Sagara mengakhiri sesi mengajarnya bersamaan dengan bel tanda jam pelajaran telah usai, berdering. Seluruh siswa di kelasnya berhamburan tak sabar menenteng tas masing-masing. Sejak pengakuan kepada Jingga dan anak itu tahu kalau wali kelasnya ternyata adalah calon kakak iparnya, Jingga selalu curi-curi pandang dan senyum lebar saat ketahuan.

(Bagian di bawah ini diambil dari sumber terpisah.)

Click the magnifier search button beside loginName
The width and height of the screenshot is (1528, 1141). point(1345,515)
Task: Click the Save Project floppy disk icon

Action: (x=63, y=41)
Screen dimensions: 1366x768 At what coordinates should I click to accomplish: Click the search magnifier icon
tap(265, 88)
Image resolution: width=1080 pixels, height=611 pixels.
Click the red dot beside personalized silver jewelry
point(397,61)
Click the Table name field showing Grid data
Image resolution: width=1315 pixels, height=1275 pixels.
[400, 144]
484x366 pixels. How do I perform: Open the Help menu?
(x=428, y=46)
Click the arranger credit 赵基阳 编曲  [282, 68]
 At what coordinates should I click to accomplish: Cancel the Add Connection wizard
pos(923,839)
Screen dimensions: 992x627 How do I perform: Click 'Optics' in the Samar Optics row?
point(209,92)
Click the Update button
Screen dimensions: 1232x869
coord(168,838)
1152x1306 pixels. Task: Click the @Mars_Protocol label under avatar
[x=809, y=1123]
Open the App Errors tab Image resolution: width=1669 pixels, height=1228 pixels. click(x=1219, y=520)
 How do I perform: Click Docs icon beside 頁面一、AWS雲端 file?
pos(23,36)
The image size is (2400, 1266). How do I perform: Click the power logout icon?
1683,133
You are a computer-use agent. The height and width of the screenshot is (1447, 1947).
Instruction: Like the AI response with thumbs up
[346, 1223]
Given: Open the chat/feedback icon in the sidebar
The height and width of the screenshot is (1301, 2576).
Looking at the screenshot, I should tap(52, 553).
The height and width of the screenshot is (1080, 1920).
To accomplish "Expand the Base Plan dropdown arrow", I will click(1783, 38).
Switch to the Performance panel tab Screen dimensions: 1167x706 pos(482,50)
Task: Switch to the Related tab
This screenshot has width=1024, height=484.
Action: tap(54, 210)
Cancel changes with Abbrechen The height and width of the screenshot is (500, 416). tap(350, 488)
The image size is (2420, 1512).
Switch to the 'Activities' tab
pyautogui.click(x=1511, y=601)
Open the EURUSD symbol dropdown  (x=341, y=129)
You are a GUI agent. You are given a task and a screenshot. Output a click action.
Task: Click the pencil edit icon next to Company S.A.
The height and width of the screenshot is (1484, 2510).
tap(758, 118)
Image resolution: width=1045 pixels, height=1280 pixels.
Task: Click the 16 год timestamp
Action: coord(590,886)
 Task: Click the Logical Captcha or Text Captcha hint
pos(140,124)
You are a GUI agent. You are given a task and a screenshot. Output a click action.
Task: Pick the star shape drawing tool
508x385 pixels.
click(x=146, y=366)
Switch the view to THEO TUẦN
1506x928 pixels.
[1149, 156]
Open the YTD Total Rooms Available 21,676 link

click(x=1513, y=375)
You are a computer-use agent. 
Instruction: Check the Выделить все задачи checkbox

Sagara pikir itu lucu, rasa sayangnya pada Jingga bertambah.

"Langsung pulang?" tanya Sagara begitu melihat Jingga masih duduk tenang di bangkunya, mencatat sesuatu di buku dengan lembar lembar kertas berwarna pink.

"Ada janji dulu sama temen, tapi gak langsung pulang. Janjian sama aa di BEC, Pak."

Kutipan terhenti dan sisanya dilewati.